The US Centers for Disease Control and Prevention report that about 21 percent of children ages 12 to 19 are obese, and lower socioeconomic groups are almost twice as likely to suffer.
Amy Sato, PhD, assistant professor of psychological sciences in ֱ State’s College of Arts and Sciences, recently received a two-year, $246,000 grant from the Eunice Kennedy Shriver National Institute of Child Health and Human Development at the National Institutes of Health, for her project, “Reducing Emotional Eating in Obese Low-Income Adolescents with Mindfulness-Based Behavioral Weight Management.”
“If you look at the literature on weight loss in teenagers, and specifically low-income teens, outcomes are relatively poor,” Sato says. “The question is if there is a variable that hasn’t been specifically targeted. Our premise is that stress is the variable.”
Obese teens and adolescents from lower-income families face myriad challenges to maintaining healthy diets, Sato says. While they may face stress like neighborhood violence and food insecurity, they also have access to less healthy foods. She adds that stress causes the brain to release cortisol, which drives cravings for high-fat, high-sugar foods.
“It’s a perfect storm, setting them up to be less healthy,” Sato says. “Our goal is that mindfulness intervention will help with the stress piece.”
Obese teens and adolescents from lower-income families face myriad challenges to maintaining healthy diets.

DATA FOR REVIEW ::
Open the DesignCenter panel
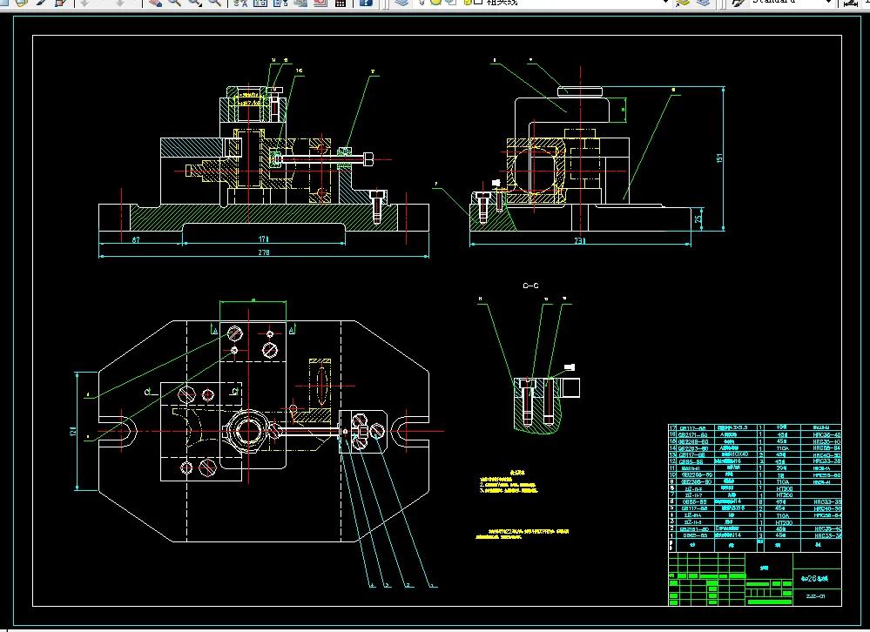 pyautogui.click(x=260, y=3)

==

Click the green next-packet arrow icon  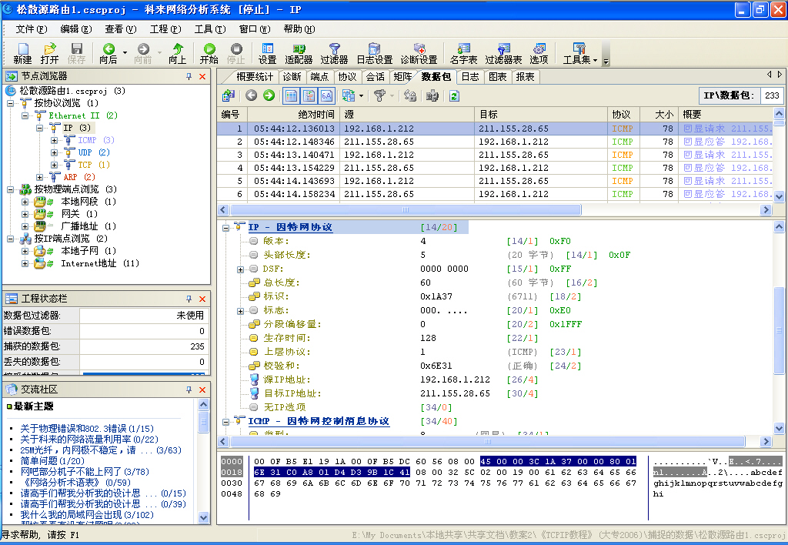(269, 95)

--

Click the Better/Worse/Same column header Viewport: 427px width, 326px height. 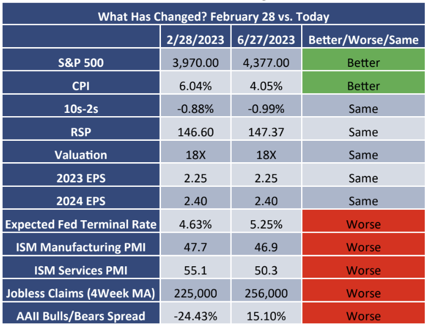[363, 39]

ASSIGNMENT 1 :: How much money was the grant described in the article on stress and teen weight loss, and for how many years?
ASSIGNMENT 2 :: Pick up the article on stress and teen weight loss after its last sentence and add a few more paragraphs in the same style.
You won't need the items for anything here.

ANSWER SPACE 1 :: $246,000 over two years.

ANSWER SPACE 2 ::
Mindfulness is defined as a mental state achieved by focusing one’s awareness on the present moment, while calmly acknowledging and accepting one’s feelings, thoughts and bodily sensations.
In previous experiments with the same population, Sato’s lab found that teens who report feeling less mindful typically have a higher body-mass index (BMI), and report higher levels of stress and emotional eating.”
The intervention is an 8-week mindfulness-based stress reduction model developed by Sato’s colleague, Elissa Jelalian, PhD, professor of psychiatry and human behavior and professor of pediatrics at Brown University, a co-investigator on the grant. Also participating in the project are David Fresco, PhD, and Manfred van Dulmen, PhD, both professors of psychological sciences at KSU, and Shirley Moore, BSN ’74, PhD, RN, FAAN, professor of nursing at Case Western Reserve University.
The first stage of the project is forming a youth advisory board. “We want this model to feel relevant to teens and get their feedback on how to develop it for them,” Sato says. They will then pilot the model with small groups, revise again, and proceed with randomized control trials.